I Rule Rome with a God-Tier AI

Chapter 194: The Serpent’s Strike



The Schwarzwald was a place of myth, a forest so deep and ancient it seemed to have swallowed the light. Its canopy was a tangled roof of black pine and moss-choked oak, and the air beneath was cool and heavy with the scent of damp earth and decay. It was a place where Roman patrols were said to vanish, where even the local tribes trod with caution, whispering of old gods and monstrous things that slept beneath the roots of the world.

Through this primordial gloom, a new and terrible predator now moved.

Lucilla, Augusta and Proconsul of Noricum, led the hunt. She was not carried in a litter or garbed in the finery of her station. She was on foot, clad in dull, oiled scale armor that absorbed the faint light, a dark wool cloak clasped at her shoulder. Her face, framed by braids of dark hair, was a mask of cold, focused determination. She moved with a predator’s grace, her eyes scanning the unnatural stillness of the forest. This was her element. Not the perfumed halls of the Senate, but the raw, unforgiving wilderness where power was measured in steel and cunning.

Her force was a reflection of her own hybrid nature. At its core marched a single, disciplined century from her Legio I Urbana, their heavy shields slung over their backs, their short swords slapping rhythmically against their thighs. They were the rock, the unyielding Roman center, led by the grim-faced Centurion Cilo, a man whose loyalty to Lucilla was absolute. They moved with a practiced silence, their expressions hard and professional.

But flanking them, melting into the shadows and flitting between the colossal tree trunks, were the true hunters: two full cohorts of her new Legio II Norica. They were sons of these forests, clad in leather and wolfskin, their faces painted with streaks of mud and charcoal.
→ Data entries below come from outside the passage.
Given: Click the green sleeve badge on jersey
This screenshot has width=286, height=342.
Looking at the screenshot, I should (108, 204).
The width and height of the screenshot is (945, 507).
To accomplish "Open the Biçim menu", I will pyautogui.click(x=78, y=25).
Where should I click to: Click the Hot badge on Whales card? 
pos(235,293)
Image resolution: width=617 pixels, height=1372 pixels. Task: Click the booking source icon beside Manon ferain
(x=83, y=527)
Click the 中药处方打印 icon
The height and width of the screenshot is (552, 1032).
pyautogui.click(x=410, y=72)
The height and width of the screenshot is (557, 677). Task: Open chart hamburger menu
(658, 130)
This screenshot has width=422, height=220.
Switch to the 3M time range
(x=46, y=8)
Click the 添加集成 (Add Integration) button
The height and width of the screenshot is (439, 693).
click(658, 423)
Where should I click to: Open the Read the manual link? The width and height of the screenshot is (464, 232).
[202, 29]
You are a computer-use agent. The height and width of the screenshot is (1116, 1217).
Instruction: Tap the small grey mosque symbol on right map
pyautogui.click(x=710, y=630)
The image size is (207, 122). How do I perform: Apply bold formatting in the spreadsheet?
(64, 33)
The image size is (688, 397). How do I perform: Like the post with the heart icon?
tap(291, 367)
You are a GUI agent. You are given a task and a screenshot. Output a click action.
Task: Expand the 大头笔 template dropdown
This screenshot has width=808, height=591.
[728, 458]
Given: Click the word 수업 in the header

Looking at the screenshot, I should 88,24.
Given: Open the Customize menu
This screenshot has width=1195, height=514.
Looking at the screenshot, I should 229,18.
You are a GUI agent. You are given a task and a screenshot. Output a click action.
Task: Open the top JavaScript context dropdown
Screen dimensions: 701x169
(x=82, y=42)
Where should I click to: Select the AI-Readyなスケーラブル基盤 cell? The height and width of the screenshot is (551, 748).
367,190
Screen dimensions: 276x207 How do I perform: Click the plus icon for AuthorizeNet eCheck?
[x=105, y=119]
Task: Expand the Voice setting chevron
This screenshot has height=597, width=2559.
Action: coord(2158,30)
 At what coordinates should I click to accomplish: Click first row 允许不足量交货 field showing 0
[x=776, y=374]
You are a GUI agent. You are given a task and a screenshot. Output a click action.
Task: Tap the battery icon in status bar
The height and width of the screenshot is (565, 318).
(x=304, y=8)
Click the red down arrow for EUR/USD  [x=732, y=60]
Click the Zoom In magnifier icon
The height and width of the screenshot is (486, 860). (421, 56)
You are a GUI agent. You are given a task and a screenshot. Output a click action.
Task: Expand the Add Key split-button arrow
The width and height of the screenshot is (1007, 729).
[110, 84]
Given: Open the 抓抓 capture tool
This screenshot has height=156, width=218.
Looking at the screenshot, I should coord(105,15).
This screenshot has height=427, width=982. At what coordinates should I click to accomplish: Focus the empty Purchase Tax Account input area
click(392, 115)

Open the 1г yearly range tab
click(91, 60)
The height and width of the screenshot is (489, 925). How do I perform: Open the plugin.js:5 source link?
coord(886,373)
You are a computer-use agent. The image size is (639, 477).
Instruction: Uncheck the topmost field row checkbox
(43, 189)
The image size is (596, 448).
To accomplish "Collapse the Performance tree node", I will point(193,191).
They carried Roman-made repeating crossbows and long, vicious hunting knives, but they moved with the eerie silence of their barbarian ancestors. They were the eyes, ears, and fangs of her new army, a perfect fusion of Roman discipline and tribal savagery.

Senator Servius Rufus, forced to accompany the expedition as the legal sanctioning authority, struggled to keep pace. His fine toga had been exchanged for a practical tunic and heavy cloak, but he still looked profoundly out of place, a creature of law and debate lost in a world of primal violence. He watched Lucilla and her legion with a growing sense of awe and terror. She was not just playing at being a general. She was one.

After two days of relentless marching, following the crude map scratched in the dirt by a now-dead prisoner, they arrived. The Norican scouts ahead signaled a halt. Cilo, his hand resting on the pommel of his gladius, approached Lucilla.

"My lady, we are here," he murmured.

The site was an abomination against nature. A perfectly circular clearing, a hundred paces across, where nothing grew. The very earth was dark and sterile, and the colossal trees ringing its edge seemed to lean away, their branches twisted as if in silent agony. In the exact center of this wound in the world stood the Resonator.

It was more immense and more alien than the prisoner’s terrified description had conveyed. A fifty-foot monolith of a substance that was not quite stone, a non-reflective, shifting obsidian that seemed to drink the light. Its surface was covered in faint, geometric patterns that pulsed with a subliminal energy, making the eyes water. From it emanated a low, gut-wrenching thrum, a sound that was felt more than heard, a vibration that resonated deep in the bones and set the teeth on edge. The air around it was unnaturally cold. It was not a creation of man. It was a fang of some terrible, cosmic entity, sunk deep into the flesh of the world.